A Gentle Introduction to Linear Regression
Regression is a supervised learning method that predicts a continuous variable or data point. In simple terms, it is a simple line equation represented by the following equation -
y = B0 + B1*x
- y is the predicted value of the dependent variable (y) for any given value of the independent variable (x).
- B0 is the intercept, the predicted value of y when the x is 0.
- B1 is the regression coefficient — how much we expect y to change as x increases.
- x is the independent variable
Linear regression finds the line of best fit line through your data by searching for the regression coefficient (B1).

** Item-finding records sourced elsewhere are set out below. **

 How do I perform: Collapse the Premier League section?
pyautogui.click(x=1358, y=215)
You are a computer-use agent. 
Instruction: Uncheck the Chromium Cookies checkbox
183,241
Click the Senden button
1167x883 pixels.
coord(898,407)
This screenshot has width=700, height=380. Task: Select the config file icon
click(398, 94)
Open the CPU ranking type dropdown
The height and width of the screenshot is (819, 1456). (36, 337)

In order to find the best fit line, the Linear Regression algorithm uses the method of least squares.The Ordinary Least Squares procedure seeks to minimize the sum of the squared residuals. This means that given a regression line through the data we calculate the distance from each data point to the regression line, square it, and sum all of the squared errors together. This is the quantity that ordinary least squares seeks to minimize.

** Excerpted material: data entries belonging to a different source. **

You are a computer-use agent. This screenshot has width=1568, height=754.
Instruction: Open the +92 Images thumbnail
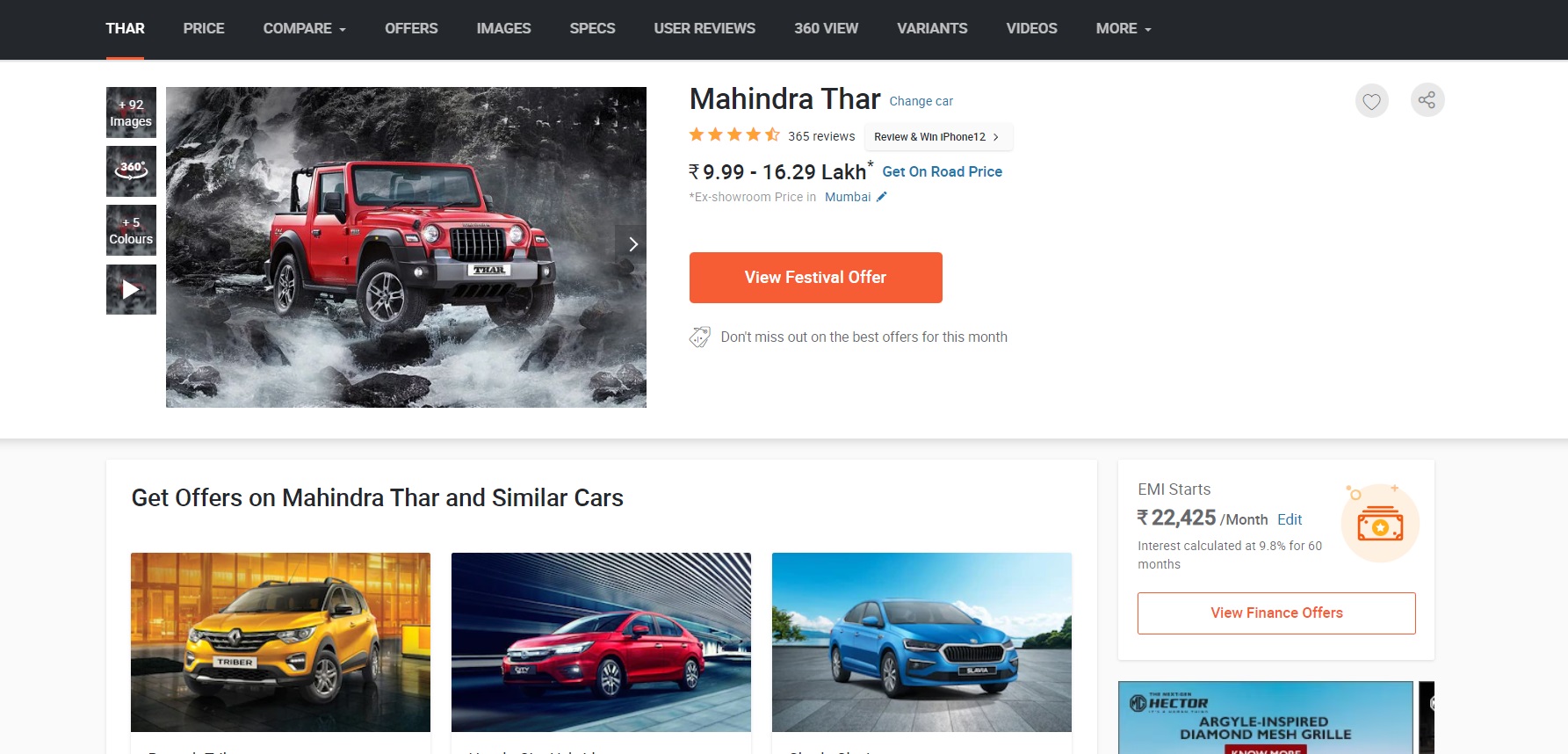tap(131, 112)
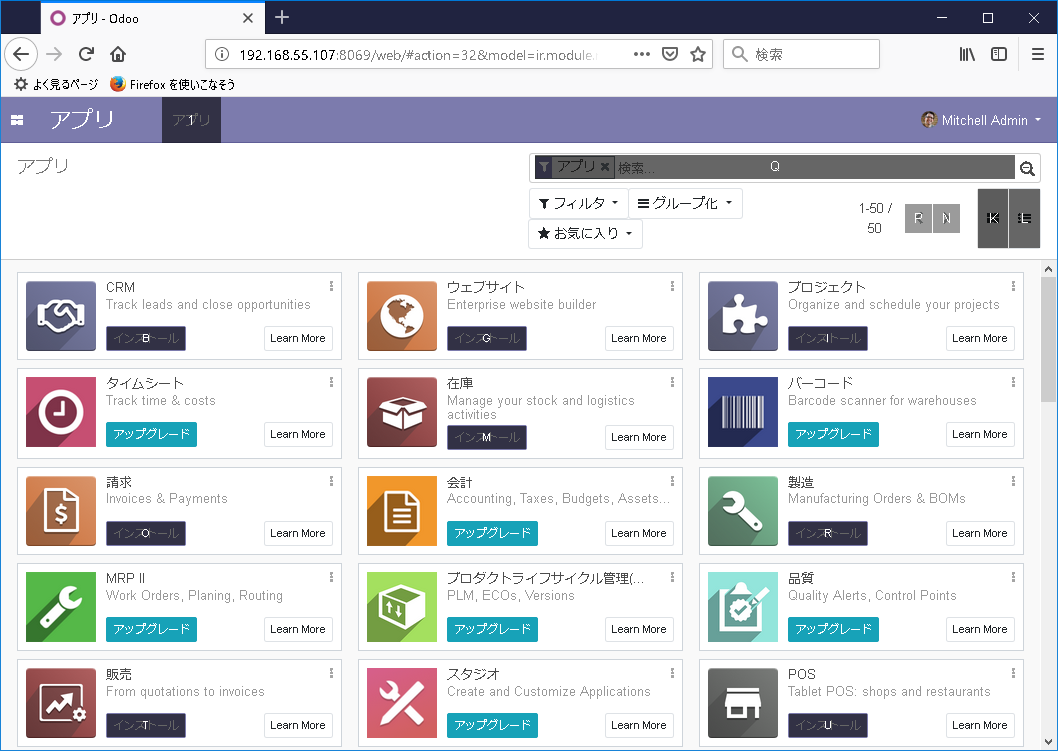This screenshot has height=751, width=1058.
Task: Open the Inventory box icon
Action: 402,411
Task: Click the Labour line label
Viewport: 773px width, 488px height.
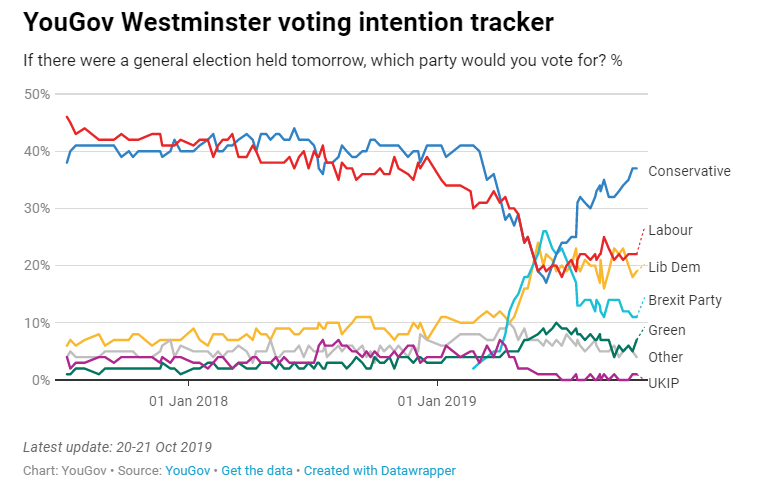Action: click(670, 230)
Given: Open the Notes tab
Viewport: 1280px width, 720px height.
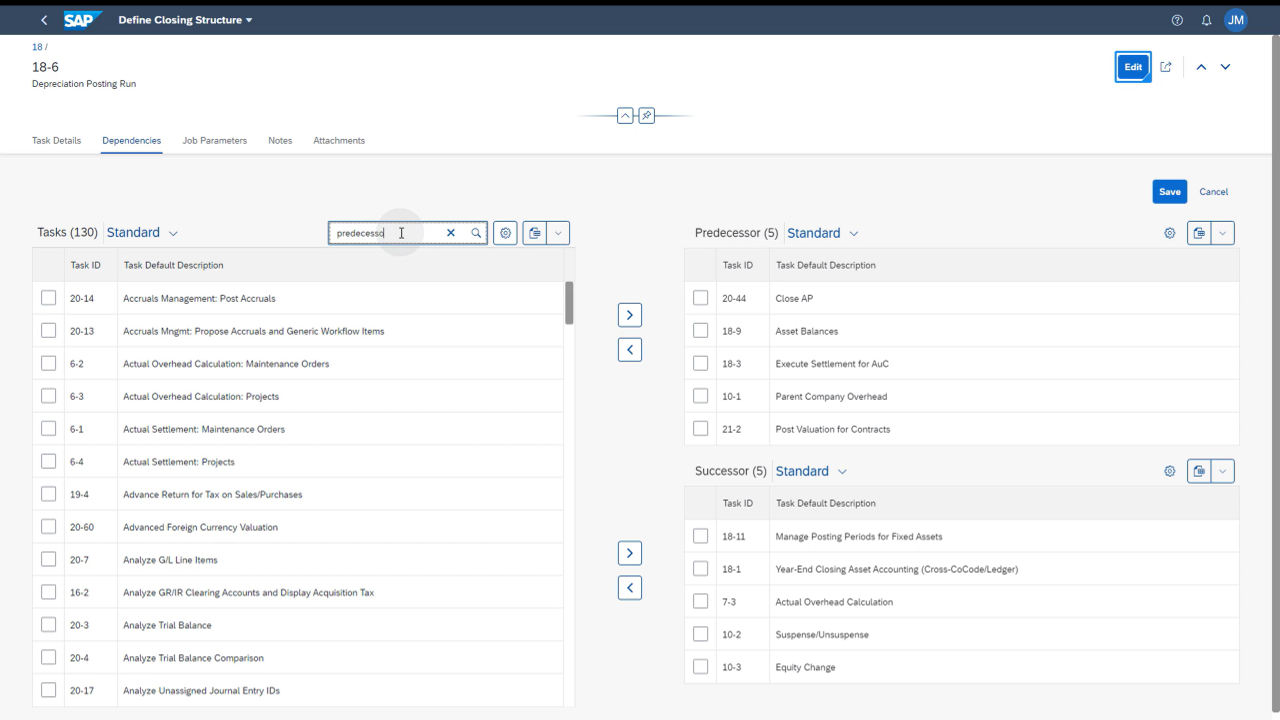Looking at the screenshot, I should [280, 140].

As we can see from the graph above, is a linear regression graph that represents the relationship between the independent variable(weight) and a dependent variable(height).

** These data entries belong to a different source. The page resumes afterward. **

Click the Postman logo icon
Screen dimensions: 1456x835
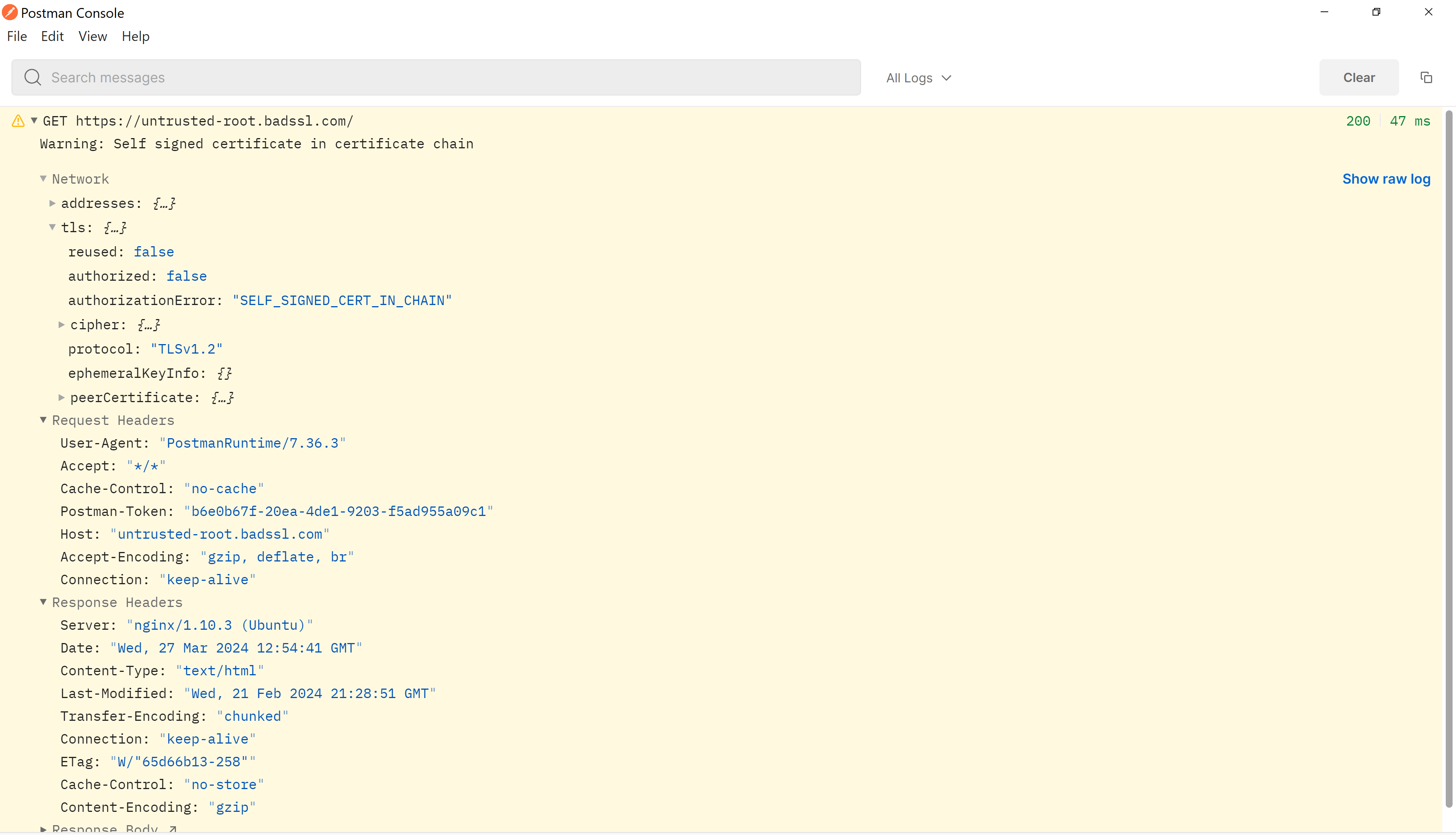click(x=9, y=12)
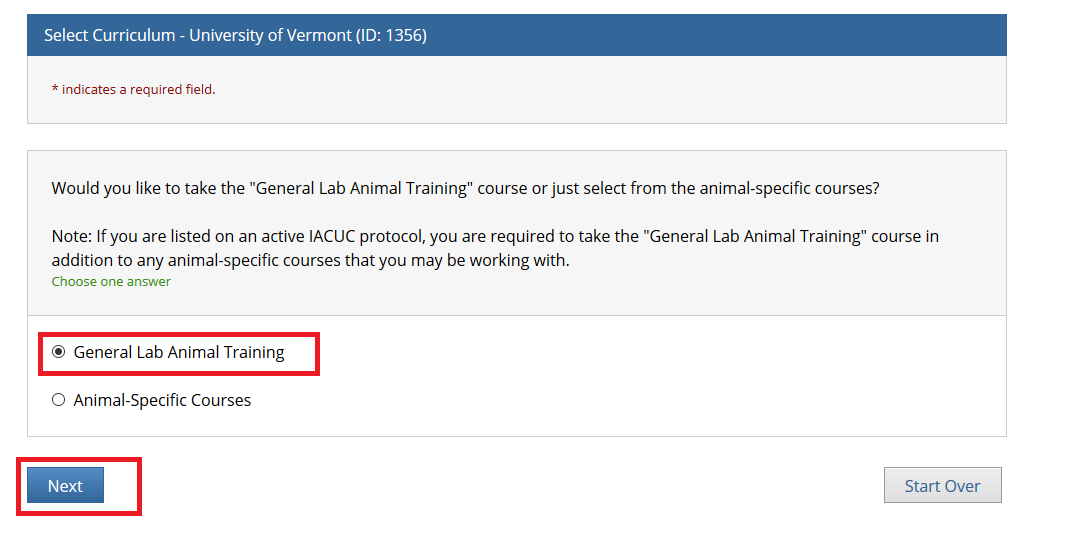
Task: Click the red asterisk in required-field note
Action: coord(54,89)
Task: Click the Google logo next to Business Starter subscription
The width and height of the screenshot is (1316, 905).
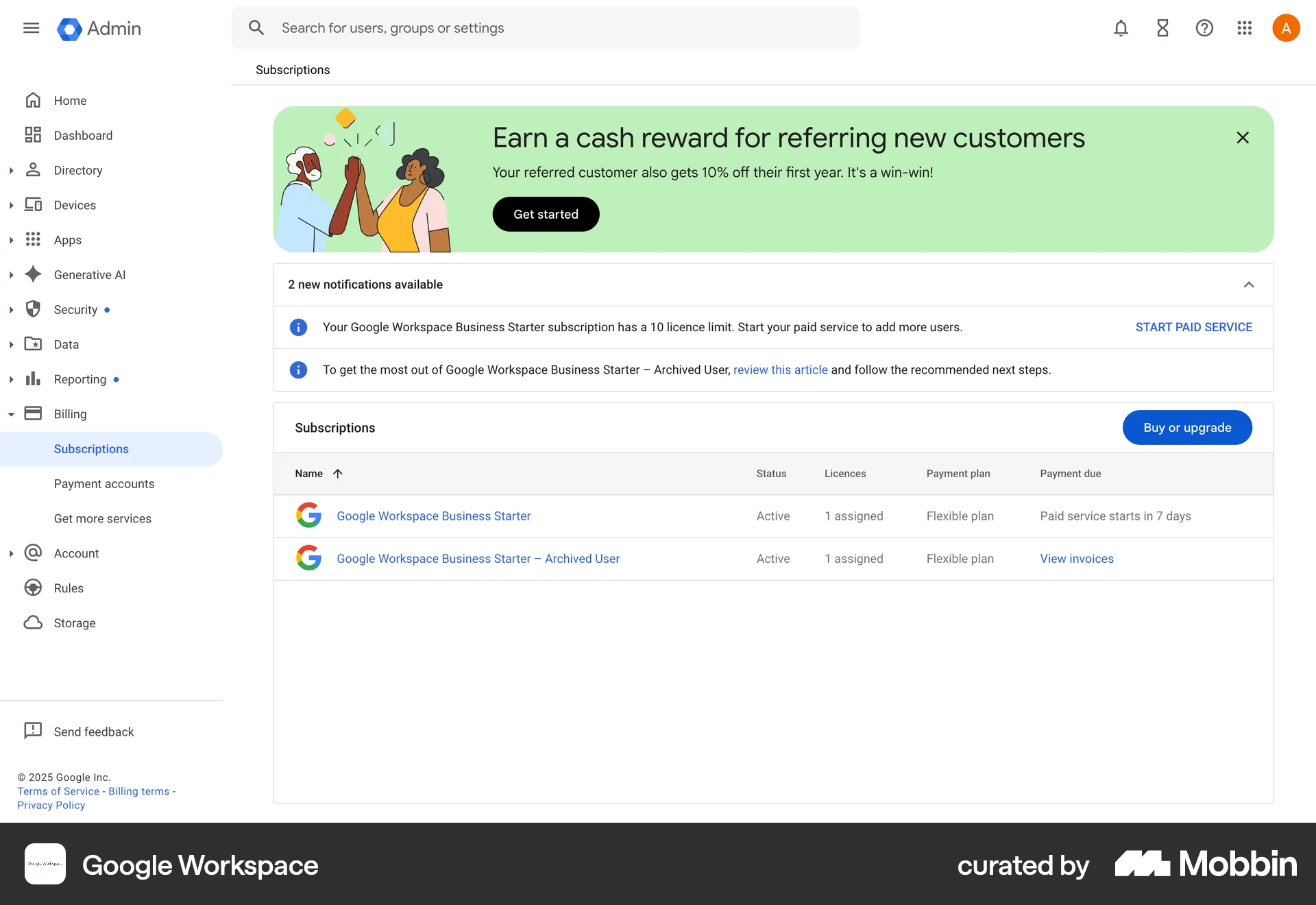Action: [309, 516]
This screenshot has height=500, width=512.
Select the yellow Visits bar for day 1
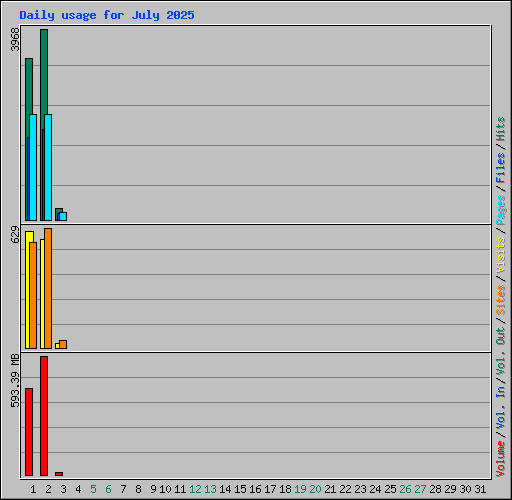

The ordinary square method finds the best fit line by plotting all the data points in the graph, and finding coefficients that generate a line that matches as closely to the data points as possible. This will reduce the overall error and create a generalized model.
Although Linear Regression is a simple algorithm and produces great results, it still has some assumptions-
- Linear relationship -
Linear regression needs the relationship between the independent and dependent variables to be linear.
- Multivariate normality -
Linear regression analysis requires all variables to be multivariate normal.
- No or little multi collinearity -
Linear Regression assumes that is no or very little correlation between the independent variables.
- Homoscedasticity -
Homoscedasticity describes a situation in which the error term (that is, the “noise” or random disturbance in the relationship between the independent variables and the dependent variable) is the same across all values of the independent variables.